Indole-3-acetaldehyde
- Names: Preferred IUPAC name (1H-Indol-3-yl)acetaldehyde

Identifiers
- CAS Number: 2591-98-2;
- 3D model (JSmol): Interactive image;
- ChEBI: CHEBI:18086;
- ChemSpider: 778;
- KEGG: C00637;
- MeSH: C001655
- PubChem CID: 800;
- UNII: A346H8E8WU;
- CompTox Dashboard (EPA): DTXSID90180582 ;

Properties
- Chemical formula: C_{10}H_{9}NO
- Molar mass: 159.188 g·mol^{−1}

= Indole-3-acetaldehyde =

Indole-3-acetaldehyde (IAL) belongs to the class of organic compounds known as indoles. These are compounds containing an indole moiety, which consists of pyrrole ring fused to benzene to form 2,3-benzopyrrole. It is a metabolite of tryptamine formed by monoamine oxidase (MAO).
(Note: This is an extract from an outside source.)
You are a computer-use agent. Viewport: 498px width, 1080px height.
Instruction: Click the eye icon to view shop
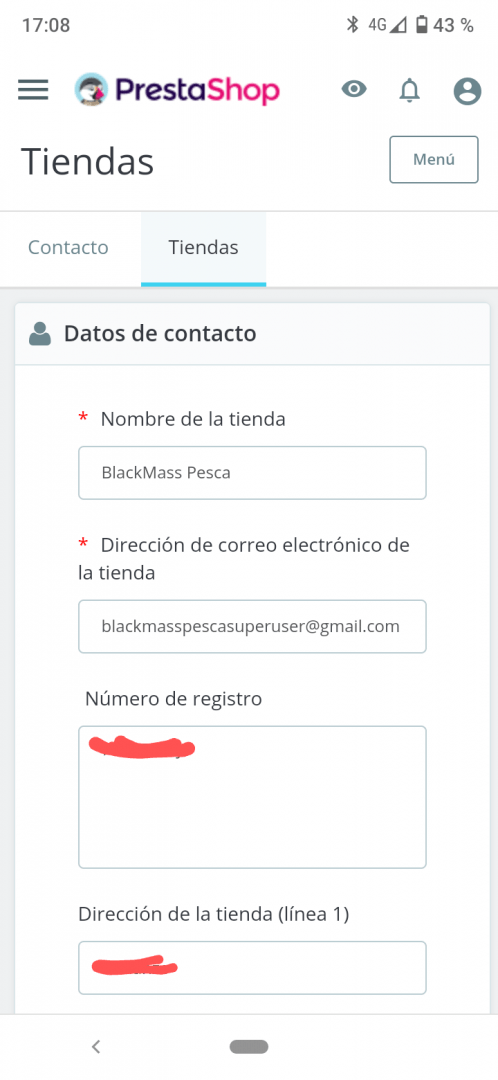[355, 89]
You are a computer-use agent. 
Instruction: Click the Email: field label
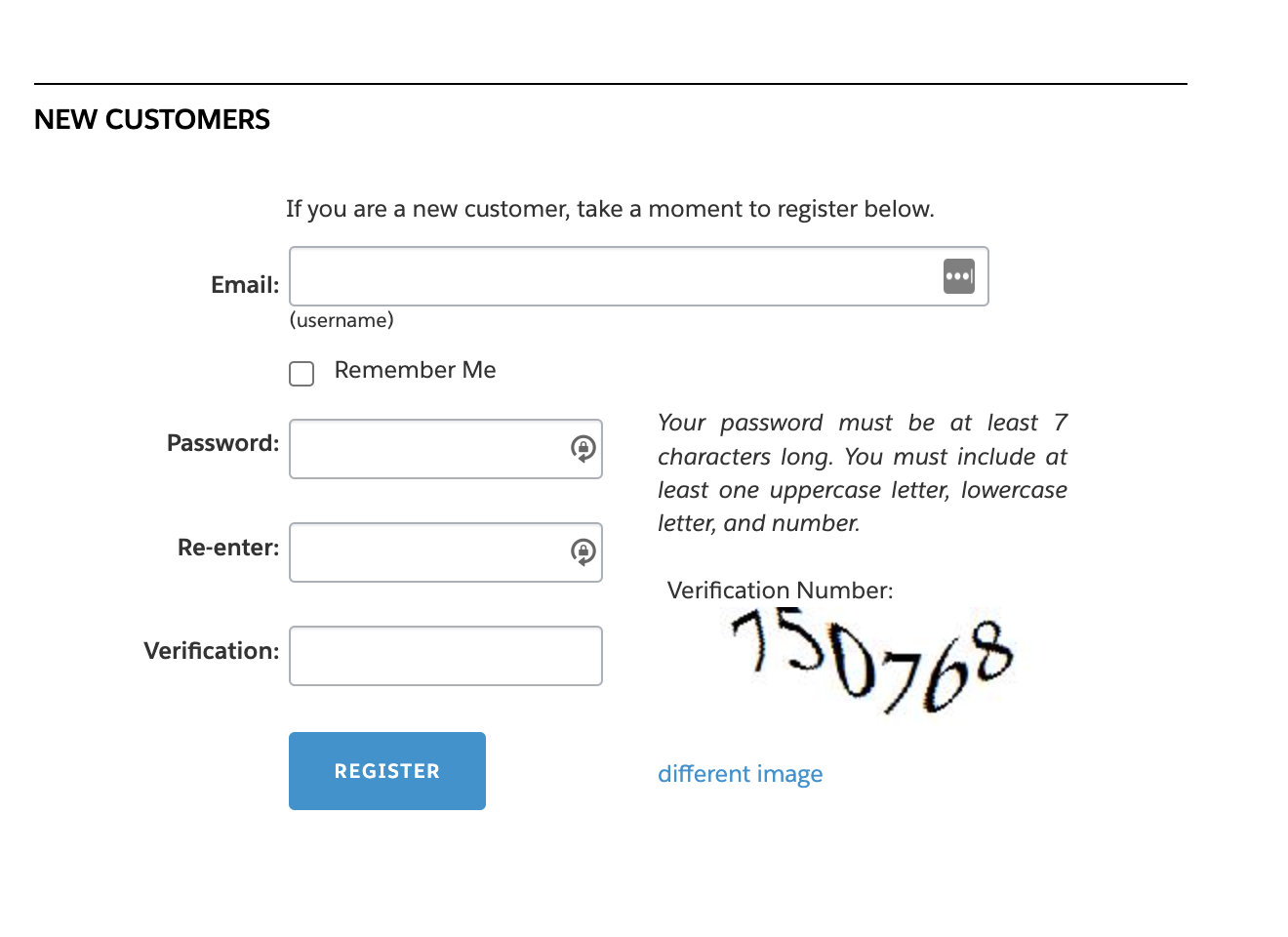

Indole-3-acetaldehyde is a substrate for retina-specific copper amine oxidase, aldehyde dehydrogenase X (mitochondrial), amine oxidase B, amiloride-sensitive amine oxidase, aldehyde dehydrogenase (mitochondrial), fatty aldehyde dehydrogenase, 4-trimethylaminobutyraldehyde dehydrogenase, aldehyde dehydrogenase (dimeric NADP-preferring), aldehyde dehydrogenase family 7 member A1, amine oxidase A, aldehyde dehydrogenase 1A3 and membrane copper amine oxidase.